Oddly, the amount of damage to the liver, as shown from a biopsy and the final outcome often do not seem to be in sync. A patient my have no symptoms and live a normal lifespan, or a person may have many symptoms, seem to have minimal disease, and die prematurely. It is believed that a well-balanced diet, a exercise routine program, maintaining normal weight (fat stores more toxins than lean tissue), and avoiding an excess consumption of alcohol are all major factors.
Cirrhosis – LIVER DISEASE
The MELD6 (model for end-stage liver disease) score is how medical experts evaluate the stage of progression of liver disease. The following quote explains this test briefly.
The MELD score is based on three blood tests:
• international normalized ratio (INR)—tests the clotting tendency of blood
• bilirubin—tests the amount of bile pigment in the blood
• creatinine—tests kidney function
MELD scores usually range between 6 and 40, with a score of 6 indicating the best likelihood of 90-day survival.

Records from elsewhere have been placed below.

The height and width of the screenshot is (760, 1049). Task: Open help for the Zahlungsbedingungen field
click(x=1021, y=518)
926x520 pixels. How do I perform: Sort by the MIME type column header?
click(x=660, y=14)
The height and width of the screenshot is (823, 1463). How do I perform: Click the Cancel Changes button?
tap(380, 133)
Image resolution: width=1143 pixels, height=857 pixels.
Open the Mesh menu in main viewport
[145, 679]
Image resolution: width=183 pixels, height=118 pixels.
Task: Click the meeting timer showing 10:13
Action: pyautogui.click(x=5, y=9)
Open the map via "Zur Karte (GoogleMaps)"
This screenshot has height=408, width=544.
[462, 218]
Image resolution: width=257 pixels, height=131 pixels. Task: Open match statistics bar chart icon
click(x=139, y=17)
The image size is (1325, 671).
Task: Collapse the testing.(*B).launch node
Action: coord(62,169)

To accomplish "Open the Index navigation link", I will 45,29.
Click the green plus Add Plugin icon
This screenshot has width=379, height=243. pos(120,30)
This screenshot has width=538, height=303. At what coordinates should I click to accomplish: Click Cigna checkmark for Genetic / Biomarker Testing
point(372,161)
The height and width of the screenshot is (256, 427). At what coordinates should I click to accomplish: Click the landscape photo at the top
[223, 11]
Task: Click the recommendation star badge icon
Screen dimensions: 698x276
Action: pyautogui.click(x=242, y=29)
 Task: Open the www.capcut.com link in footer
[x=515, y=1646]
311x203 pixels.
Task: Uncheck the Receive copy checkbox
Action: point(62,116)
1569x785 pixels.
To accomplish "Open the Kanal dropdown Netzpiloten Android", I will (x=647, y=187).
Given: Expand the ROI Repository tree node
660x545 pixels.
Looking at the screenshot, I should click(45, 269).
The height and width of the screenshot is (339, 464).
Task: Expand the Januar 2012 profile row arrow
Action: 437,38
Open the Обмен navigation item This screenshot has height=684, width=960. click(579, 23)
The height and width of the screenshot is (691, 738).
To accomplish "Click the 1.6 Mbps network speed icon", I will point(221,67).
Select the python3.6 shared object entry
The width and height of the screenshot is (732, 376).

Liver Cirrhosis Treatments
As mentioned earlier, the cirrhosis of the liver patient often develops other medical challenges or complications such as pancreatitis, and/or cancer as a result of excessive drinking of alcohol or serious infections like hepatitis. Like pouring water into a sieve, the medical staff will need to treat each symptom (each stream of water coming out of the sieve). However, some of the treatments may be counter indicated as the liver needs to be able to function as normally as possible. For example:
• Many vitamins, minerals and herbal blends are hard on the liver.
• Diuretics (for fluid retention) or antibiotics (for infections) may further weaken the liver.
• Medication for high blood pressure may help that problem but might not be indicated if internal bleeding is occurring.
• The bowel may need to be cleaned with an antibiotic and eating protein reduced to increase functioning of the digestive tract. However, that treatment might aggravate another symptom.
• Varices (dilated blood vessels) may burst and require emergency band-ligation to stop the bleeding, but there is a limit to the possible positive interventions.
• Hepatorenal syndrome (HRS – renal failure) or hemorrhage often exists in late stage liver failure. The average survival rate for type 1 HRS is three months. Stage two HRS offers about six months of life. The following direct quote explains what to look for to evaluate the stage of failure:
Criteria for diagnosis of hepatorenal syndrome in cirrhosis.
• Cirrhosis with ascites
• Serum creatinine >1.5mg/dl (133μmol/L)
• Absence of shock
• Absence of hypovolemia as defined by no sustained improvement of renal function (creatinine decreasing to <133μmol/L) following at least 2 days of diuretic withdrawal (if on diuretics), and volume expansion with albumin at 1g/kg/day up to a maximum of 100g/day
• No current or recent treatment with nephrotoxic drugs
• Absence of parenchymal renal disease as defined by proteinuria <0.5g/day, no microhaematuria (
All research points to care and caution related to the liver if a long life is your goal. Once the diagnosis has been made, the quality and length of life will be reduced significantly depending on the stage of development, and the number and severity of additional complications.